Although Rizzolo had forbidden his employees from speaking to him, Buffalo says, he still had friends in there, and they would describe to him how the hustle worked during the club’s supernatural rise:

“A mark comes in, a guy who looks like he has money, and Vinnie would send his girls to meet him at the door. Vinnie’s girls, you know, were the Playboy type, girls that made 500 grand a year. They bring him straight back to the VIP, which cost him $100 a girl just to enter, and he has to buy at least one bottle of champagne, something that cost the club $80 but him $800. He has some fun, and before he knows it they are ringing up $5,000 on his credit card. If he contests the bill, he gets taken out, and those big goons Rizzolo employs beat his head in.

“That’s what happened with Kirk Henry,” Buffalo says. “I was there, I saw him. And if I hadn’t taken those photos, they would’ve pretended like nothing happened that day.”
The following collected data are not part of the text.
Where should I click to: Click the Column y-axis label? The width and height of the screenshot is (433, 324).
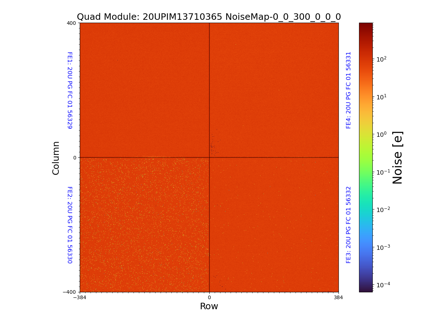pos(56,158)
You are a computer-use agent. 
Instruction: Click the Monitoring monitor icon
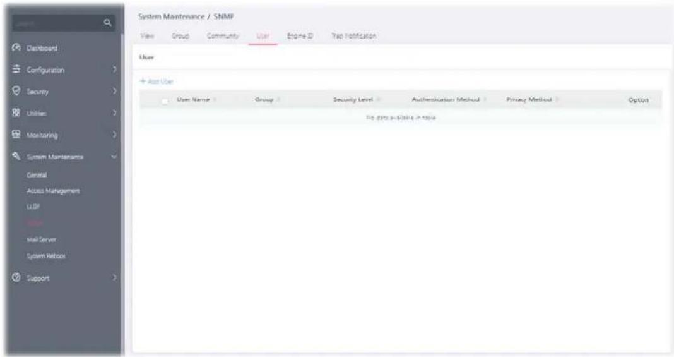point(16,134)
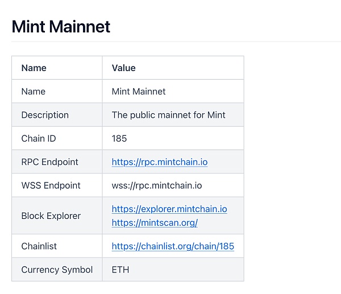This screenshot has height=294, width=341.
Task: Click the Name row label cell
Action: [33, 92]
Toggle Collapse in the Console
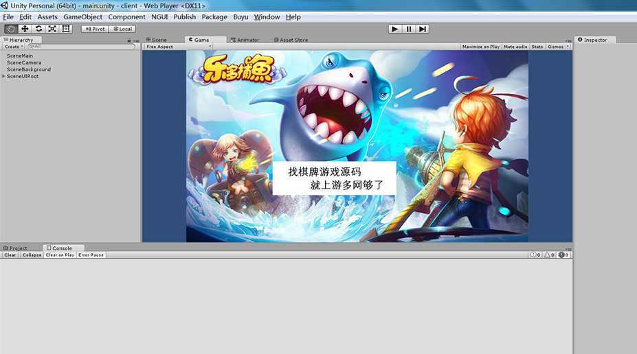 pos(32,255)
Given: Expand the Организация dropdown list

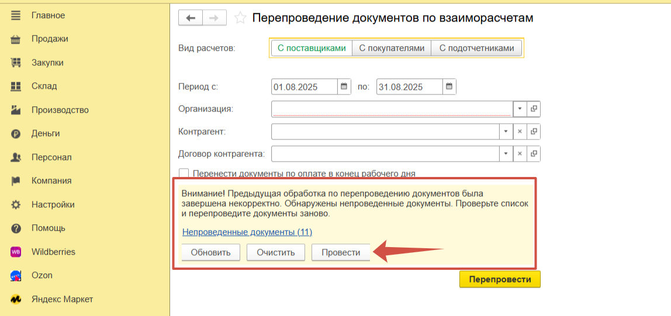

Buffalo tells how, on the morning of September 20, 2001, arriving to work, he saw a body lying on the ground just outside the Crazy Horse Too’s golden front doors, and how he heard an indiscernible voice saying, “You killed him ... You killed him.”

And so Buffalo called 911, just as he had done dozens of times prior, and just as he would do dozens of times afterward, until Rick Rizzolo was finally exiled from his strip club five years later, almost to the day. And because so many atrocities had occurred out in the plain view of Buffalo from his auto shop next door, beatings and drug deals and prostitution, which had not only been crimes against the law and Buffalo’s own sense of right, but had also hindered the flow of business at Allstate to a mere dribble, twice sending Buffalo into bankruptcy, he had already gotten into the habit of retrieving his camera and snapping photos—at first to bolster the lawsuit he had filed against Rick Rizzolo in 2000 for racketeering, an accusation which District Court Judge Nancy Saitta, who already had four other cases on her calendar involving Rizzolo, a chief campaign contributor, threw out in 2001 but which the feds would vindicate five years later when they hit Rizzolo’s Power Company with an indictment under the same charge; and then because it was the right thing to do. And that’s what he did: He shot photos of the body lying in front of the strip club.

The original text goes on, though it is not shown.